Render this sentence from the passage on the multi-infection testing method into Spanish: "Therefore, the method 1 also achieves a reduction in environmental impact owing to the decrease in the volume of hospital materials to be disposed of."

EXERCISE PASSAGE
::::::::::

HBV-DNA, are implemented in the selection step 6.

The invention achieves important advantages.

In fact, with the method 1 it is possible, using a single container 10 and a single specimen, to perform several tests simultaneously, saving time and allowing searches to be extended to a plurality of infections.

This advantage is important above all in the case of testing or screening of a high number of patients, each of whom must undergo different types of ELISA or similar tests, relative to several infections.

These screenings are implemented very frequently, particularly in Africa and in countries in the southern hemisphere, and in these cases the reagents 11 are conveniently HIV, HCV and Treponema p. antigens.

In these tests, cases of testing positive to these infections are in fact normally rare, and are limited to 1-2% of cases. Consequently, the number of plates used, and the diagnosis times, are reduced with respect to conventional methods.

Therefore, the method 1 also achieves a reduction in environmental impact owing to the decrease in the volume of hospital materials to be disposed of.

::::::::::

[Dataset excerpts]
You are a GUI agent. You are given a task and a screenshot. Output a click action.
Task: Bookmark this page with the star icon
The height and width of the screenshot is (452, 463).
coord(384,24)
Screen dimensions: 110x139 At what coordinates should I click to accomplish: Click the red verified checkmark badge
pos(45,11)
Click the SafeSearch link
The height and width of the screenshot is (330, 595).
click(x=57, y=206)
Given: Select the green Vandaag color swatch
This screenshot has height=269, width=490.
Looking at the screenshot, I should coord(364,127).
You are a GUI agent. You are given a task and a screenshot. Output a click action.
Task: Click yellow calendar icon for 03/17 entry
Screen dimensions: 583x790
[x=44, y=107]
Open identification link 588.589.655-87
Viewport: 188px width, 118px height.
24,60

::::::::::

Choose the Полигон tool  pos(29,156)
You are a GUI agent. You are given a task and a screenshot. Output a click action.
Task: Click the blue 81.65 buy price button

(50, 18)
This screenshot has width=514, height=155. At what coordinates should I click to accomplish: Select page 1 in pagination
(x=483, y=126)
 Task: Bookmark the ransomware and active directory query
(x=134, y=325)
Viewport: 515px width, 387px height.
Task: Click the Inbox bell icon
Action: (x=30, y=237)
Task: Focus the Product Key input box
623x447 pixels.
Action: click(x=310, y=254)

::::::::::

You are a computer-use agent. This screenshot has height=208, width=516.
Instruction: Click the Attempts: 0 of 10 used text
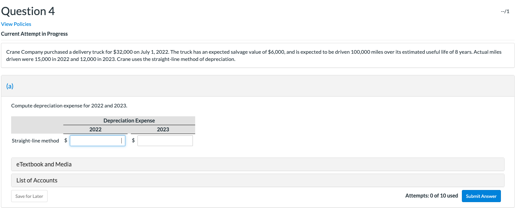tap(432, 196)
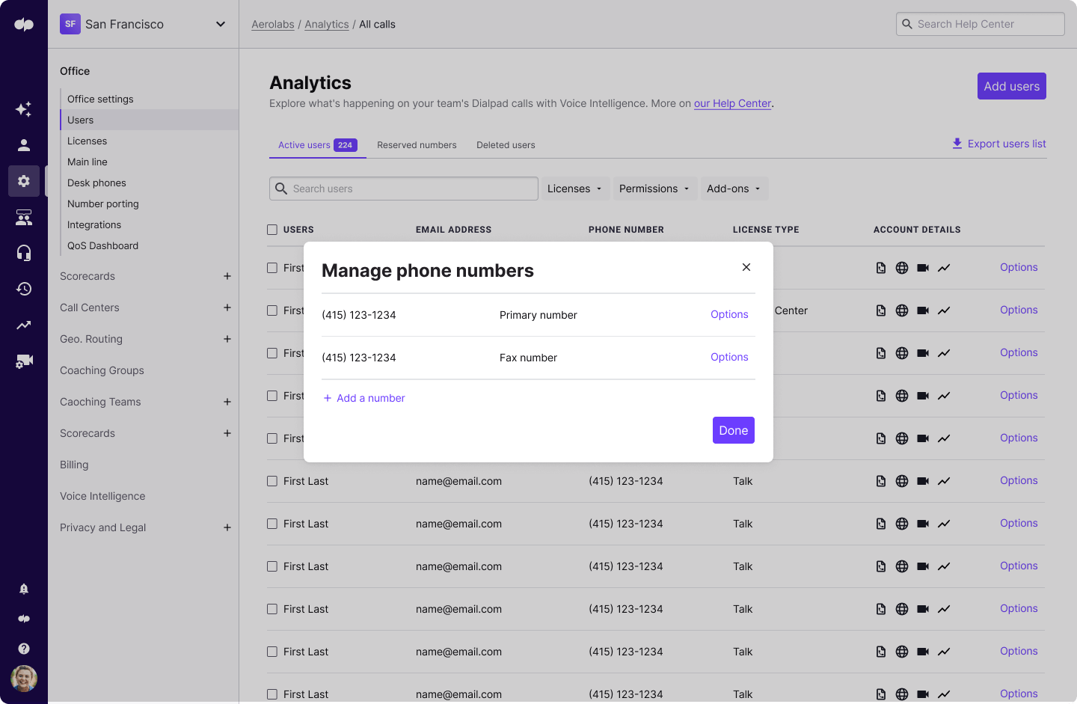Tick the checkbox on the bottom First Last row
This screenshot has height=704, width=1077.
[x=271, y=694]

::::::::::

EXPECTED ANSWER
Por lo tanto, el método 1 también logra una reducción del impacto ambiental gracias a la disminución del volumen de materiales hospitalarios que deben desecharse.